[Problem to work on] Can you copy out, word for word, the lines of the records below, starting with the line that contains "Task: Open photo of woman resting on shroud" and going on through the line that contains "The height and width of the screenshot is (868, 1389)."?

····················

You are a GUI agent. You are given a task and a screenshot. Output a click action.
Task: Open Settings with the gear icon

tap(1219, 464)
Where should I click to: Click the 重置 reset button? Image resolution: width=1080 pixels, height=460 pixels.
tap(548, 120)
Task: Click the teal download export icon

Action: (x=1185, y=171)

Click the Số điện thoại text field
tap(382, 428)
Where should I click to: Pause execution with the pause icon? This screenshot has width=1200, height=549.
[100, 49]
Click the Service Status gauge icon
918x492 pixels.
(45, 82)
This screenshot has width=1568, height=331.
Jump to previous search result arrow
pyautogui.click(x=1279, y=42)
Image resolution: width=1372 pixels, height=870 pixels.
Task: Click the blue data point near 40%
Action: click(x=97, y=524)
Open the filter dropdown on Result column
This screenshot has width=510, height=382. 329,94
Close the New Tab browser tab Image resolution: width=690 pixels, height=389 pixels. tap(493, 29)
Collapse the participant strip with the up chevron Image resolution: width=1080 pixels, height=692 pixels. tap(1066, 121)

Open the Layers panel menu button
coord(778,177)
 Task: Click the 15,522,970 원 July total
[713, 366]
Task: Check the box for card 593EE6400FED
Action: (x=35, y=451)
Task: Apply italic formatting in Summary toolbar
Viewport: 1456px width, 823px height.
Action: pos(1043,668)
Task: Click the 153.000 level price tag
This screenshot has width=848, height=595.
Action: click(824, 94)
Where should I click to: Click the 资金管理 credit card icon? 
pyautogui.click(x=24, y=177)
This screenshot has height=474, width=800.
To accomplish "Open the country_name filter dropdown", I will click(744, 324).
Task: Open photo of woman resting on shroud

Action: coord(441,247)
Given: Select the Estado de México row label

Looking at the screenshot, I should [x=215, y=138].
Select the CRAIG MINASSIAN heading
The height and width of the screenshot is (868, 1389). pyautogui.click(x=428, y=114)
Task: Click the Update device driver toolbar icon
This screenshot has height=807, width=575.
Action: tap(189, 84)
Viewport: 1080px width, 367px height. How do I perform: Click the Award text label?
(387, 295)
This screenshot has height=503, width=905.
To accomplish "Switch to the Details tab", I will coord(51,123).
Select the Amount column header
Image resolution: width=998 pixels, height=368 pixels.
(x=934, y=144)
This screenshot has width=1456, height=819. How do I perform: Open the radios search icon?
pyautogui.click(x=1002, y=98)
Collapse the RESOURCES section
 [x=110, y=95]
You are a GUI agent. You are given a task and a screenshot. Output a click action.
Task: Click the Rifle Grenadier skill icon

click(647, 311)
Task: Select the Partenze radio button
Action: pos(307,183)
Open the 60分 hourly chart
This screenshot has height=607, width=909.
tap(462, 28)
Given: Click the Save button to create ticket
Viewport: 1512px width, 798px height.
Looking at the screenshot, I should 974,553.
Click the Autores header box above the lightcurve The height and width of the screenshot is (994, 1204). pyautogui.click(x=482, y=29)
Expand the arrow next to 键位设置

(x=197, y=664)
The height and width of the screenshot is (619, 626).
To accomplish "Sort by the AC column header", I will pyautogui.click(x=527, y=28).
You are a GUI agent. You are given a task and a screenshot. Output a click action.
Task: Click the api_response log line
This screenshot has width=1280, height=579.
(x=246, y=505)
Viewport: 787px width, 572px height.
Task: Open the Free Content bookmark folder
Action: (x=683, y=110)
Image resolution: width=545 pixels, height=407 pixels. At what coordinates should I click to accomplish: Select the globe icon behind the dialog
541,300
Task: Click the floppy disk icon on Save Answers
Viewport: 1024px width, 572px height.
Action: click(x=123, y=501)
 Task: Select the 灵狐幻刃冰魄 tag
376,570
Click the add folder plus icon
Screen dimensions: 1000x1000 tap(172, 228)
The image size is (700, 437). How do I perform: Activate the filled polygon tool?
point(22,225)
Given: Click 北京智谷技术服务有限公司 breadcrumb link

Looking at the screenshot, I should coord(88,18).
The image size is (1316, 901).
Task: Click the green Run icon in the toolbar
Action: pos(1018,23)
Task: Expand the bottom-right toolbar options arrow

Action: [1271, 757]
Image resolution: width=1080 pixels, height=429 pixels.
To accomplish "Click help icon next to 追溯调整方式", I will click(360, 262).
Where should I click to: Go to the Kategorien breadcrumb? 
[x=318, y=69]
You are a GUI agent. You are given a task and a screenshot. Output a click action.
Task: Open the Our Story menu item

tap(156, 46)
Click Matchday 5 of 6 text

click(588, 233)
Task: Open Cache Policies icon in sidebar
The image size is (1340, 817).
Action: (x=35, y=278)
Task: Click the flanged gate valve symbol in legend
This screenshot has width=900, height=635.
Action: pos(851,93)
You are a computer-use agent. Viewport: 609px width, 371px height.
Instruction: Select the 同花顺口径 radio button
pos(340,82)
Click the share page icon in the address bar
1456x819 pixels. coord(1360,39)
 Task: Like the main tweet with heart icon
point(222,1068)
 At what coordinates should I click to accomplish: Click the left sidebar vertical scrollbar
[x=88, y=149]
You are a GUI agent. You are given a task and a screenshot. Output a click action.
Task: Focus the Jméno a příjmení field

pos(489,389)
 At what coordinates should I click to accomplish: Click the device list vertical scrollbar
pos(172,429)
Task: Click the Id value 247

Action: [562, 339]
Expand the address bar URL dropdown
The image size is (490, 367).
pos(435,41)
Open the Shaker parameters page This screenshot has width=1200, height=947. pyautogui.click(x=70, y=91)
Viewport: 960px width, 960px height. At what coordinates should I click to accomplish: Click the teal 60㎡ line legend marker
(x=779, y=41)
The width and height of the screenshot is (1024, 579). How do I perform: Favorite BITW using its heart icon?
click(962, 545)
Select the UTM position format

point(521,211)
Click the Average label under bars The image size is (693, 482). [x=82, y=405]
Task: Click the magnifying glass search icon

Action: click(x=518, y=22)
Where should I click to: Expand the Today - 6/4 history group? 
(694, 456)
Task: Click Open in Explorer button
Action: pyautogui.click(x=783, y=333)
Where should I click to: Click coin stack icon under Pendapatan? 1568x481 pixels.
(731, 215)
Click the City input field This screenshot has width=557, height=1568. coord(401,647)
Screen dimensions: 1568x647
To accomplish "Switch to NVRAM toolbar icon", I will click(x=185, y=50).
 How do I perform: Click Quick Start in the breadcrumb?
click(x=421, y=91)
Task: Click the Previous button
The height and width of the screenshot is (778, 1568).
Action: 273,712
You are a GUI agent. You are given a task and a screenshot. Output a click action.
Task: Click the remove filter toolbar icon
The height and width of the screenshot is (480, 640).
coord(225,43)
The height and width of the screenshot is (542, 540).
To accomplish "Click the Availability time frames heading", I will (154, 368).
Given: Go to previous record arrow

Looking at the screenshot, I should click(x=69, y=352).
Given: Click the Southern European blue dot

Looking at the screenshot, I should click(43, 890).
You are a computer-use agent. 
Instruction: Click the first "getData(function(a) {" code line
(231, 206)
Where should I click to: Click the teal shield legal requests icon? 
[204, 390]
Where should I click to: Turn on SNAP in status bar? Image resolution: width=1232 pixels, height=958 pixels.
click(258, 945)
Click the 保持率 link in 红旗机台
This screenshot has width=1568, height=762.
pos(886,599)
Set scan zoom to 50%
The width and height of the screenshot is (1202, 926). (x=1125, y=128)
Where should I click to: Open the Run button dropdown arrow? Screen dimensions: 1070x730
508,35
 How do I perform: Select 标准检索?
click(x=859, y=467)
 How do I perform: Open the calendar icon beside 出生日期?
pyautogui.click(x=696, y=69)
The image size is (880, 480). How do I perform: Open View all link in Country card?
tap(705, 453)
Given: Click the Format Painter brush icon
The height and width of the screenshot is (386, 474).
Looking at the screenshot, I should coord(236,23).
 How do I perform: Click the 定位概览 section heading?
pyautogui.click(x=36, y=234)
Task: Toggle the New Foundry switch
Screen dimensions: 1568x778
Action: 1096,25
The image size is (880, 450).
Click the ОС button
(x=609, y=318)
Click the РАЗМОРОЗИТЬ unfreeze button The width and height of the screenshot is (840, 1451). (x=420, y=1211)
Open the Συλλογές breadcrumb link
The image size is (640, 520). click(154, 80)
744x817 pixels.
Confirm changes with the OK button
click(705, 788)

····················

[Answer for the task]
Task: Open photo of woman resting on shroud

Action: coord(441,247)
Given: Select the Estado de México row label

Looking at the screenshot, I should [x=215, y=138].
Select the CRAIG MINASSIAN heading
The height and width of the screenshot is (868, 1389). pyautogui.click(x=428, y=114)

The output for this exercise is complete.